Promising, practical ... and, as with so many applications of massive data collection and analysis, maybe a little perturbing. This post is primarily for the materials scientist in the family, but it should be interesting to anyone.
Scientists at MIT and Berkeley, using Artificial Intelligence algorithms to pore over abstracts from papers related to materials science, have successfully predicted scientific discoveries.
Researchers from the Lawrence Berkeley National Laboratory used an algorithm called Word2Vec sift through scientific papers for connections humans had missed. Their algorithm then spit out predictions for possible thermoelectric materials. ... The algorithm didn’t know the definition of thermoelectric, though. It received no training in materials science. Using only word associations, the algorithm was able to provide candidates for future thermoelectric materials.
Using just the words found in scientific abstracts, the algorithm was able to understand concepts such as the periodic table and the chemical structure of molecules. The algorithm linked words that were found close together, creating vectors of related words that helped define concepts. In some cases, words were linked to thermoelectric concepts but had never been written about as thermoelectric in any abstract they surveyed. This gap in knowledge is hard to catch with a human eye, but easy for an algorithm to spot.

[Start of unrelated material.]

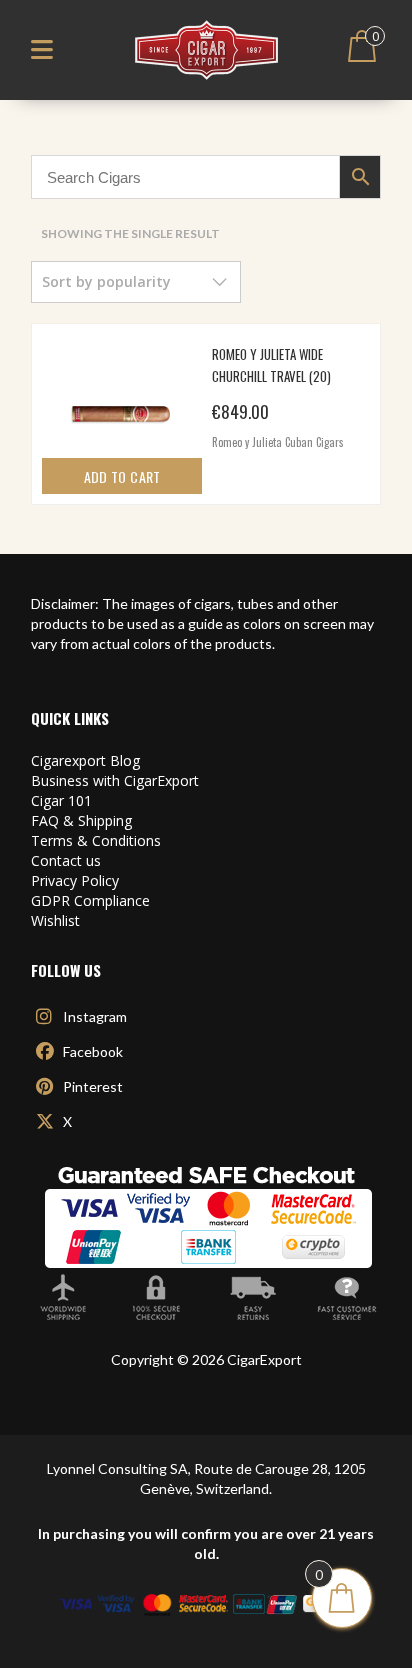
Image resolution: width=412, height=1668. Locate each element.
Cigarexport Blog (85, 760)
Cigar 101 (61, 800)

In one experiment, researchers analyzed only papers published before 2009 and were able to predict one of the best modern-day thermoelectric materials four years before it was discovered in 2012.
This new application of machine learning goes beyond materials science. Because it’s not trained on a specific scientific dataset, you could easily apply it to other disciplines, retraining it on literature of whatever subject you wanted.
Here's an article from MIT that's a bit more technical.
MIT and Berkeley may be doing this particular research, but anyone want to guess where the Word2vec algorithm was developed?
Google.